### PAGE TEXT:
---------------
Hello, I'm hoping to get some answers on the way Meraki MX QoS works as I couldn't find the information I needed in the documentation.

 

The background information is that we have a number of branch sites with an MX connecting back to the hub site (H), where there is a MX250 in One-Armed VPN Concentrator Mode. I want to understand what the options are for configuring traffic-shaping at all sites and what exactly those configurations will accomplish.  I am interested in the settings under Security & SD-WAN > Configure > SD-WAN > traffic shaping > all the settings starting at “Traffic shaping rules.” 

 

  1. Regarding the “Priority” setting, the documentation states the following:

 

Specifying a traffic shaping rule as High, Normal, Low guarantees a certain fraction of the uplink to each priority level. The ratios are as follows:

 

  • High       4/7
  • Normal   2/7
  • Low       1/7

 

Other than allocating the above fractions of the overall bandwidth to the three different traffic queues, does this setting have any other effect on how the traffic is treated?  In other words, 4/7 of the overall bandwidth is allocated to High and 2/7 to Normal, but are packets otherwise treated any differently based on whether they are assigned to the High vs Normal queue? 

 

 

 

2. If the traffic assigned to the High queue has reached the available limit, will all additional traffic be dropped in all scenarios, or is it possible that additional traffic will be forwarded if the Normal and/or Low queues are not currently forwarding their respective maximum amounts of traffic?

 

 

 

3. I ask the above questions because my guess is that the packets are not treated any differently based on the queue they are assigned to, and this setting simply allows me to allocate more bandwidth to traffic that I deem more important, but if that’s true, then referring to the setting as “Priority” is misleading.  If all queues are treated equally, then this setting does nothing other than choose which traffic should be assigned to queues of different sizes.  Is this correct?

 

 

 

4. I assume that the “DSCP tagging” setting does nothing other than mark packets with DSCP tags based on whether or not they match the rule definition.  Is this correct?

 

 

 

5. The purpose of DSCP tags is to provide a device with instructions on how to treat traffic classes differently in terms of precedence and drop probability.  What do MX appliances actually do as far as processing traffic based on their DSCP tags in terms of precedence and drop probability?  Please include as much detail as possible regarding how packets are assigned to different queues and how the MX decides which packets should be dropped and when they should be dropped.
---------------
### RECORDS FOR THIS TASK:
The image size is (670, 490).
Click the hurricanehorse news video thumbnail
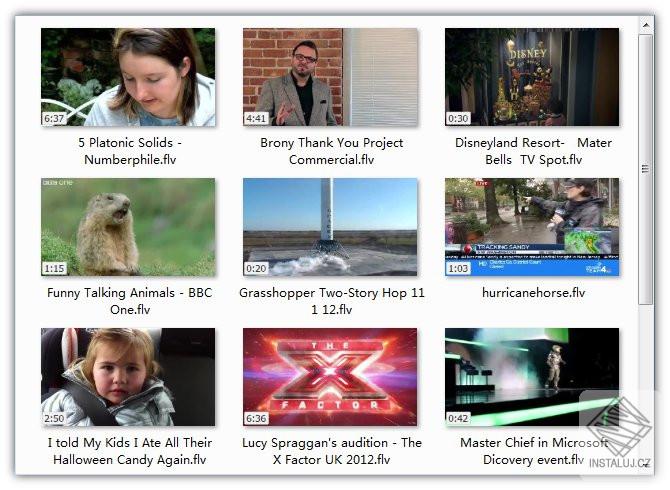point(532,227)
---------------
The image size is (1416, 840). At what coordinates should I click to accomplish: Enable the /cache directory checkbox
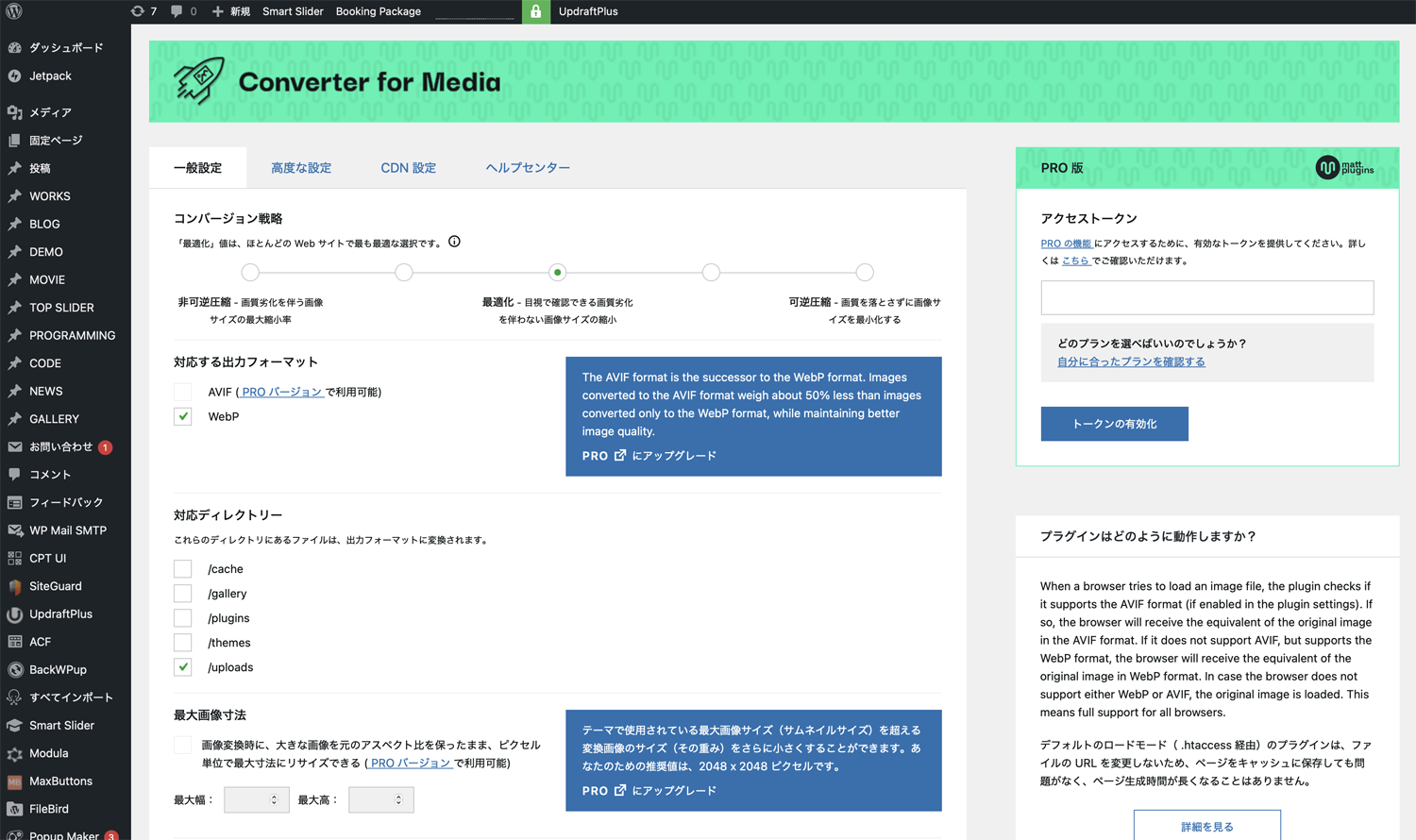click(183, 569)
---------------
### SHORT TASK A:
According to the post about Meraki MX QoS, what fraction of the uplink is guaranteed to the High priority level?
### SHORT TASK B:
Can you repeat the records from the line containing "The image size is (670, 490)." through the line containing "point(532,227)", leaving out the pictures?

### TASK OUTPUT A:
4/7

### TASK OUTPUT B:
The image size is (670, 490).
Click the hurricanehorse news video thumbnail
point(532,227)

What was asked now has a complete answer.